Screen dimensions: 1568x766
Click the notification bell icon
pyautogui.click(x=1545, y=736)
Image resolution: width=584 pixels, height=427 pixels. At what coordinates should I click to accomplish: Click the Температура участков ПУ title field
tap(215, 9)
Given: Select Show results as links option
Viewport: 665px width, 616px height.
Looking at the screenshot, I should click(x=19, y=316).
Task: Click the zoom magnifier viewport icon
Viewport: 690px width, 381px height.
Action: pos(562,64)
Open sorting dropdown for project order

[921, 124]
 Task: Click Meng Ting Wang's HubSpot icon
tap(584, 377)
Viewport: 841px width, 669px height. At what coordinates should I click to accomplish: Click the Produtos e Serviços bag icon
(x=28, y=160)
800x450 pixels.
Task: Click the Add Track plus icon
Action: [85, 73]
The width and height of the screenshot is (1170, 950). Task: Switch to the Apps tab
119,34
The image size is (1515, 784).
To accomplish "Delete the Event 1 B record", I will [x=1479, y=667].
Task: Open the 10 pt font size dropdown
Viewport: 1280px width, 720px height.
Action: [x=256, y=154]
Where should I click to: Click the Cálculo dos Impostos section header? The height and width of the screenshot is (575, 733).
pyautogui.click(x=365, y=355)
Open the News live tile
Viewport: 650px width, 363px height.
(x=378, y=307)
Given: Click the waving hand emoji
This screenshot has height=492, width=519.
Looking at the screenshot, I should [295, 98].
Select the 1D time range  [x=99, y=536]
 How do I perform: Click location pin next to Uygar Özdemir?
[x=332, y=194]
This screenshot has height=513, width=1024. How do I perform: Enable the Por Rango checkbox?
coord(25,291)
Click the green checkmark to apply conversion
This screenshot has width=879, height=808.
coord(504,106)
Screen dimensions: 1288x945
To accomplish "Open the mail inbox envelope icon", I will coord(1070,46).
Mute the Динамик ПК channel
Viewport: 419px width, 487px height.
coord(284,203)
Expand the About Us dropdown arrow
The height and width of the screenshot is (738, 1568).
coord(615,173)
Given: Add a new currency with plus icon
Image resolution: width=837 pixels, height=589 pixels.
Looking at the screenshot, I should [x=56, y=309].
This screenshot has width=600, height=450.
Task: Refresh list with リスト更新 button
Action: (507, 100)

= = =

The only acceptable answer is the full set of entries, repeated exactly.

Exercise solution:
Screen dimensions: 1568x766
Click the notification bell icon
pyautogui.click(x=1545, y=736)
Image resolution: width=584 pixels, height=427 pixels. At what coordinates should I click to accomplish: Click the Температура участков ПУ title field
tap(215, 9)
Given: Select Show results as links option
Viewport: 665px width, 616px height.
Looking at the screenshot, I should click(x=19, y=316).
Task: Click the zoom magnifier viewport icon
Viewport: 690px width, 381px height.
Action: pos(562,64)
Open sorting dropdown for project order

[921, 124]
 Task: Click Meng Ting Wang's HubSpot icon
tap(584, 377)
Viewport: 841px width, 669px height. At what coordinates should I click to accomplish: Click the Produtos e Serviços bag icon
(x=28, y=160)
800x450 pixels.
Task: Click the Add Track plus icon
Action: [85, 73]
The width and height of the screenshot is (1170, 950). Task: Switch to the Apps tab
119,34
The image size is (1515, 784).
To accomplish "Delete the Event 1 B record", I will [x=1479, y=667].
Task: Open the 10 pt font size dropdown
Viewport: 1280px width, 720px height.
Action: [x=256, y=154]
Where should I click to: Click the Cálculo dos Impostos section header? The height and width of the screenshot is (575, 733).
pyautogui.click(x=365, y=355)
Open the News live tile
Viewport: 650px width, 363px height.
(x=378, y=307)
Given: Click the waving hand emoji
This screenshot has height=492, width=519.
Looking at the screenshot, I should [295, 98].
Select the 1D time range  [x=99, y=536]
 How do I perform: Click location pin next to Uygar Özdemir?
[x=332, y=194]
This screenshot has height=513, width=1024. How do I perform: Enable the Por Rango checkbox?
coord(25,291)
Click the green checkmark to apply conversion
This screenshot has width=879, height=808.
coord(504,106)
Screen dimensions: 1288x945
To accomplish "Open the mail inbox envelope icon", I will coord(1070,46).
Mute the Динамик ПК channel
Viewport: 419px width, 487px height.
coord(284,203)
Expand the About Us dropdown arrow
The height and width of the screenshot is (738, 1568).
coord(615,173)
Given: Add a new currency with plus icon
Image resolution: width=837 pixels, height=589 pixels.
Looking at the screenshot, I should [x=56, y=309].
This screenshot has width=600, height=450.
Task: Refresh list with リスト更新 button
Action: (507, 100)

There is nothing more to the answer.